At this point in the campaing, polls are notoriously inaccurate.” TRANSLATION: All together now, It’s great to be in fifth place. It’s great to be in fifth place.

“With all due respect . . ..” TRANSLATION: I’m about to stab one of my opponents with a rhetorical sword.

“I’m glad you asked that question.” TRANSLATION: Are they ever going to stop harping on that. When that happened, Moby Dick was a minnow.

“I’m delighted to be in Ottumwa.” TRANSLATION: What kind of a hick city is this?

“When I first learned of the Senator’s comments on immigration, I thought, ‘This is bad.’ ” TRANSLATION: Did I just quote a line from The Titanic?
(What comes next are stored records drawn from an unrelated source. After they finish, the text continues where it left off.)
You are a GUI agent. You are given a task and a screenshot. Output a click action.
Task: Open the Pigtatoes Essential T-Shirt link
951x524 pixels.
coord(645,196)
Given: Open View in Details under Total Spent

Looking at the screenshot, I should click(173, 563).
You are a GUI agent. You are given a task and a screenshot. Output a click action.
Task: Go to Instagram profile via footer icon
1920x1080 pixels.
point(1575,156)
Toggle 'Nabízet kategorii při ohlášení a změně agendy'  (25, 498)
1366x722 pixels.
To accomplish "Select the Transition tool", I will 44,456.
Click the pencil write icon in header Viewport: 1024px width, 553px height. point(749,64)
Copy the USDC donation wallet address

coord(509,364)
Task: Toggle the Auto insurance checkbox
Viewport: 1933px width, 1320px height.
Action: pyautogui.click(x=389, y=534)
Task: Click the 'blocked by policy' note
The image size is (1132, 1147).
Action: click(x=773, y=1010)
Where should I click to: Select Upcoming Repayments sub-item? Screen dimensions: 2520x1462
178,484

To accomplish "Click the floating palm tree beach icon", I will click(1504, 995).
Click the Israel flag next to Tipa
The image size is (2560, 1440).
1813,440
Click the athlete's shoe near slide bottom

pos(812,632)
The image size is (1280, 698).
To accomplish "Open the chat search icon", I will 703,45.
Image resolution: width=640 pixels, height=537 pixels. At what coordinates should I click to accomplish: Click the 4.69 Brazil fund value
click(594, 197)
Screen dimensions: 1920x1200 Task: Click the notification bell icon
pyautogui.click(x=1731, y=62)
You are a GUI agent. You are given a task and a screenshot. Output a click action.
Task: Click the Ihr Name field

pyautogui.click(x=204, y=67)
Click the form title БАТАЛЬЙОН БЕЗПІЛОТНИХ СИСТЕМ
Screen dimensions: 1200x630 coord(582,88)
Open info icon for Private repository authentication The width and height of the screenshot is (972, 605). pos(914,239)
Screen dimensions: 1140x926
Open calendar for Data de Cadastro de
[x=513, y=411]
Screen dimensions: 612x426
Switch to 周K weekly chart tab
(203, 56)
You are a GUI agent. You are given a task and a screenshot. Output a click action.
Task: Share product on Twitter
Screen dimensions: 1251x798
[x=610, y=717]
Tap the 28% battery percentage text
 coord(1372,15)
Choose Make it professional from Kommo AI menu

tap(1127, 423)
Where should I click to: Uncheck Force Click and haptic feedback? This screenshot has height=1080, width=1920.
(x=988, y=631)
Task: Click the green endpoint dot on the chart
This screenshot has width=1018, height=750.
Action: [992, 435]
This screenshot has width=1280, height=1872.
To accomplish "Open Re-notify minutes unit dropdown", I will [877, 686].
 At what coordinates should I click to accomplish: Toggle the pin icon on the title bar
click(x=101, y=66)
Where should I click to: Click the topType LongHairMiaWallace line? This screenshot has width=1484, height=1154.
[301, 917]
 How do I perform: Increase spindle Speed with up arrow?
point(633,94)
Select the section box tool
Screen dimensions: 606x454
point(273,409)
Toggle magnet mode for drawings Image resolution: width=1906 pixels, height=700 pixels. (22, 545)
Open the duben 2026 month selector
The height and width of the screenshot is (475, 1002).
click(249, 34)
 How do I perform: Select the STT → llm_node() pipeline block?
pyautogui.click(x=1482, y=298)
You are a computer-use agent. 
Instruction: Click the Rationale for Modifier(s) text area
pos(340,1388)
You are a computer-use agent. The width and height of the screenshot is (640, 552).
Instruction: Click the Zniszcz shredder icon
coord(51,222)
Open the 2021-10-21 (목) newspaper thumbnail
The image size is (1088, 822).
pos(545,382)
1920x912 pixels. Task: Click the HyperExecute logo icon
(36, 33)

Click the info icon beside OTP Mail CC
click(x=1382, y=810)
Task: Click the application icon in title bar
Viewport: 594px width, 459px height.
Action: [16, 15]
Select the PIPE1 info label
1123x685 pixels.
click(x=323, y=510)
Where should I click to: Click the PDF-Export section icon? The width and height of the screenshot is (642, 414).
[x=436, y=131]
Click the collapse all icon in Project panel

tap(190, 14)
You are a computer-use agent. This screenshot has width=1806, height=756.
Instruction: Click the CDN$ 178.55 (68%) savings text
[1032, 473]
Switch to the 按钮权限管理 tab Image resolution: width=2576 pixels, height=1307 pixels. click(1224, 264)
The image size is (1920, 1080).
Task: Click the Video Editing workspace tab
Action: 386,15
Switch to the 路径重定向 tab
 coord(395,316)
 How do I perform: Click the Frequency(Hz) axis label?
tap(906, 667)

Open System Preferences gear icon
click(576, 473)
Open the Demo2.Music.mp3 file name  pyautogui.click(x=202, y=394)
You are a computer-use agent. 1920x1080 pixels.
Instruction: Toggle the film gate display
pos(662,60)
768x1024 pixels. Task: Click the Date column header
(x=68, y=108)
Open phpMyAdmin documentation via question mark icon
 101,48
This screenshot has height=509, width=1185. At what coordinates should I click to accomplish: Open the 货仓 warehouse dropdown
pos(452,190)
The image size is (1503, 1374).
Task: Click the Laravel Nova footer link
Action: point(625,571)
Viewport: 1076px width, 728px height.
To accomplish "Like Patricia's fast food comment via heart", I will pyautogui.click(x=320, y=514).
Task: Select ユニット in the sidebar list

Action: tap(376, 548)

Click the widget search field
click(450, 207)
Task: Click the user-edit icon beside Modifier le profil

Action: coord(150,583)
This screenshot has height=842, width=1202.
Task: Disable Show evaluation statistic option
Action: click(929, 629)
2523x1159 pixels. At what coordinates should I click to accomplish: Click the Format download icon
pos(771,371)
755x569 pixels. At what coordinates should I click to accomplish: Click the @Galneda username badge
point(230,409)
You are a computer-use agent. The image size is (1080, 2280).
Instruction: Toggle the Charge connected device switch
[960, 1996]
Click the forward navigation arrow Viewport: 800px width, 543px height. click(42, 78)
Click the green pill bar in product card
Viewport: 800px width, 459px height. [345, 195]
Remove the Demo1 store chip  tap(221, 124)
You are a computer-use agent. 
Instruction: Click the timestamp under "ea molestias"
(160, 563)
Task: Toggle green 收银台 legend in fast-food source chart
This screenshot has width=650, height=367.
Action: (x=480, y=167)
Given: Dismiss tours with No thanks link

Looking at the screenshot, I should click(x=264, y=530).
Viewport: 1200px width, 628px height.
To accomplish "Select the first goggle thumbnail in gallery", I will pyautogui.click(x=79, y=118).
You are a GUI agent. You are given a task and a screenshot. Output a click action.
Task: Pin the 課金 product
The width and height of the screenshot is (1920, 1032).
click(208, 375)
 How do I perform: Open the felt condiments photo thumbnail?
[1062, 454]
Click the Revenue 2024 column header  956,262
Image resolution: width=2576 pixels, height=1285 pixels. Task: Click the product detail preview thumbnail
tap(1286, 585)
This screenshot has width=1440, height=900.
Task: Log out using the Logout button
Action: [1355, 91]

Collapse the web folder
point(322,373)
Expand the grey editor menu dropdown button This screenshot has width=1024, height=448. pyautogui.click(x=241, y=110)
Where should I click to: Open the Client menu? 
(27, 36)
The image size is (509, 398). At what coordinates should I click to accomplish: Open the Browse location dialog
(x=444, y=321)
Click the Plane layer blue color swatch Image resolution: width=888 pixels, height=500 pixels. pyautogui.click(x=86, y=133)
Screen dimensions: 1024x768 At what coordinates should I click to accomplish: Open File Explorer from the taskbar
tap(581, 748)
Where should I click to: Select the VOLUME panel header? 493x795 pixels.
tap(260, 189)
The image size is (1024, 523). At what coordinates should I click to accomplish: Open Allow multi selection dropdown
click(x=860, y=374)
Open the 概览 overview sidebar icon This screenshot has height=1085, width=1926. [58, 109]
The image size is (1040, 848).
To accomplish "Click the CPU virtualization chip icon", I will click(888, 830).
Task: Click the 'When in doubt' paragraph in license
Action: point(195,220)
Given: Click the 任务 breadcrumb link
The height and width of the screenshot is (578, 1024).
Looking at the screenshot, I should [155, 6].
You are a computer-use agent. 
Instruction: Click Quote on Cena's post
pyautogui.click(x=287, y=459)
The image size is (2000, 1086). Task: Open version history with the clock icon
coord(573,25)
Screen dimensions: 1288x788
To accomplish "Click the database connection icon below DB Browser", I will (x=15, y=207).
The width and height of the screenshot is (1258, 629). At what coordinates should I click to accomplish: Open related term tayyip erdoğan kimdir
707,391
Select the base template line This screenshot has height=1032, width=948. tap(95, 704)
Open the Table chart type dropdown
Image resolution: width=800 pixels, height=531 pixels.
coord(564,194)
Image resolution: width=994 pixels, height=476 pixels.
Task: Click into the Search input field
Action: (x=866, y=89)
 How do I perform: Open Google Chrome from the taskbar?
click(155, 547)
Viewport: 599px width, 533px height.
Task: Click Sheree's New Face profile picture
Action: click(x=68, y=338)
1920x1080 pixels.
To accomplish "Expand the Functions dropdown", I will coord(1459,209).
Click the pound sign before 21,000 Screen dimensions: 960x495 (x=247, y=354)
"I'm delighted we've had such a detailed discussion of the issues that are important to all of us." TRANSLATION: Thank goodness the media stay so far away from most of the issues. Where the media leads, the people will follow. I haven't had a tough question on an issue in days.

“I can’t wait to come back to Iowa,” TRANSLATION: We gotta get outta this place.

Regarding Henry

Henry Hyde died last week. From 1975-2007 he was a Republican congressman from Illinois. He was a pro-life, pro military Republican. He broke with is party on gun control and the war in Iraq. His actions led him to be tangled in the imbroglio we now politely refer to as the Savings and Loan Scandal. While he was an attack dog for the Clinton Impeachment hearing, Salon.com published a story stating he’d had an extra marital affair from 1965-1969.

Hyde is mentioned here for a story he told that helped stop term limits legislation. It gets my vote for one of the great political stories ever told. It went something like this. The brain surgeon is about to operate on you. You’re head has been shaved. There are markings on your head where the surgeon will operate. And you turn to him and ask, “You haven’t done this for more than two terms have you?”

Kudos

To PBS’s show Now for its report this week on a series of efforts to reduce voter turnout. The show details how picture ID requirements reduce the number of poor people who vote. It also explains a series of efforts that reduce the turnout of people who frequently vote Democratic.

Line of the Week

At the Middle East Peace Summit in Annapolis President Bush met with Israeli Prime Minister and Palestinian President Mahmoud Abbas for a photo-op. And all parties involved were anxious to shake hands and get on with the serious business of what each party did to anger the other.

But the podium was in the way of the handshake.

This provoked Prime Minister Ehud Olmert to say to President Bush, “Mr. President, if we move from the podium, they will see us shaking hands together.”

Forgivable faux pas? Metaphor for Bush’s presidency?